### SET PROBLEM:
Copy out each row below that contains the word "label".

## begin

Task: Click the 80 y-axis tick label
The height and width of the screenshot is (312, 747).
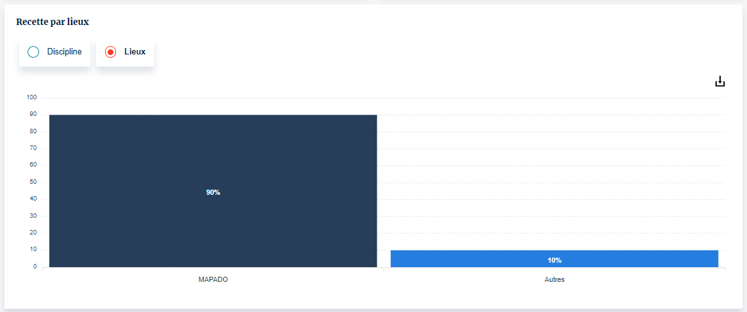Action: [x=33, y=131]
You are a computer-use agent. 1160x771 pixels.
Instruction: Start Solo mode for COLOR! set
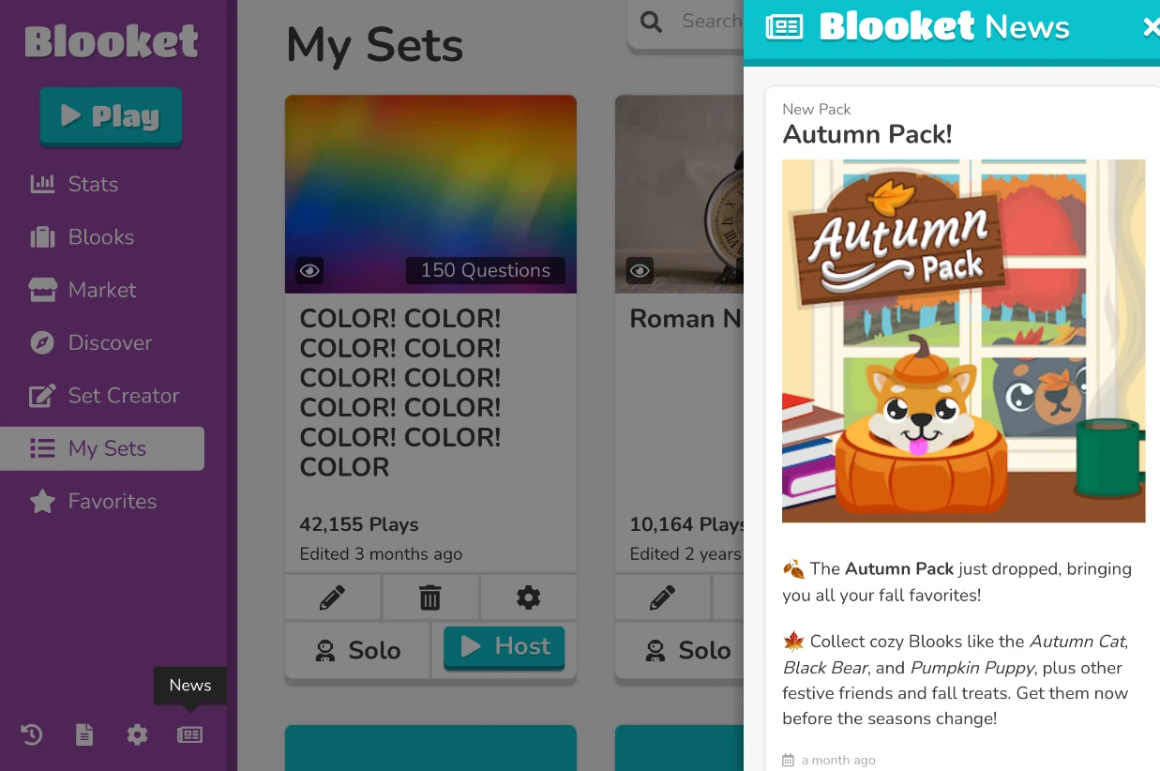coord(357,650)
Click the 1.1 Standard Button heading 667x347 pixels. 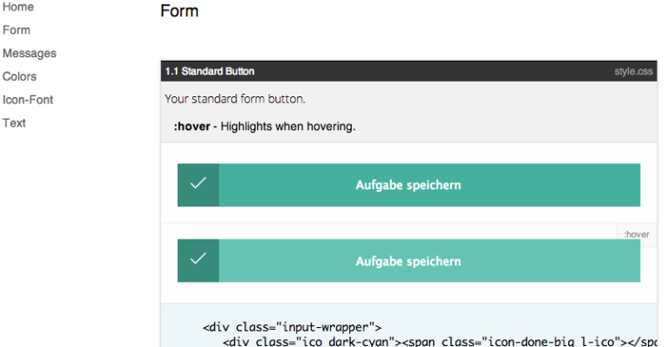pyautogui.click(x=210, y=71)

## end
## begin

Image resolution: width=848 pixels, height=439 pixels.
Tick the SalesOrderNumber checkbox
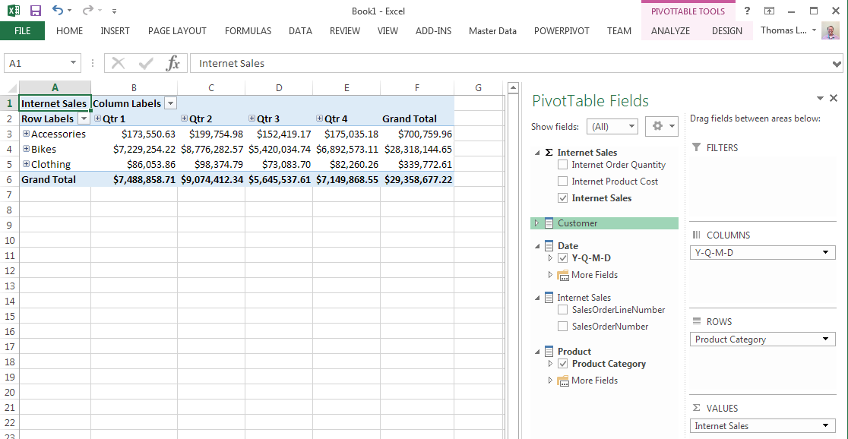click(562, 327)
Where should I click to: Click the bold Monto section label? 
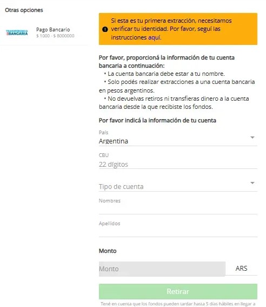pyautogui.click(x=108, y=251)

## end

### WRITTEN SOLUTION:
Task: Click the 80 y-axis tick label
Where should I click to: Click the bold Monto section label? 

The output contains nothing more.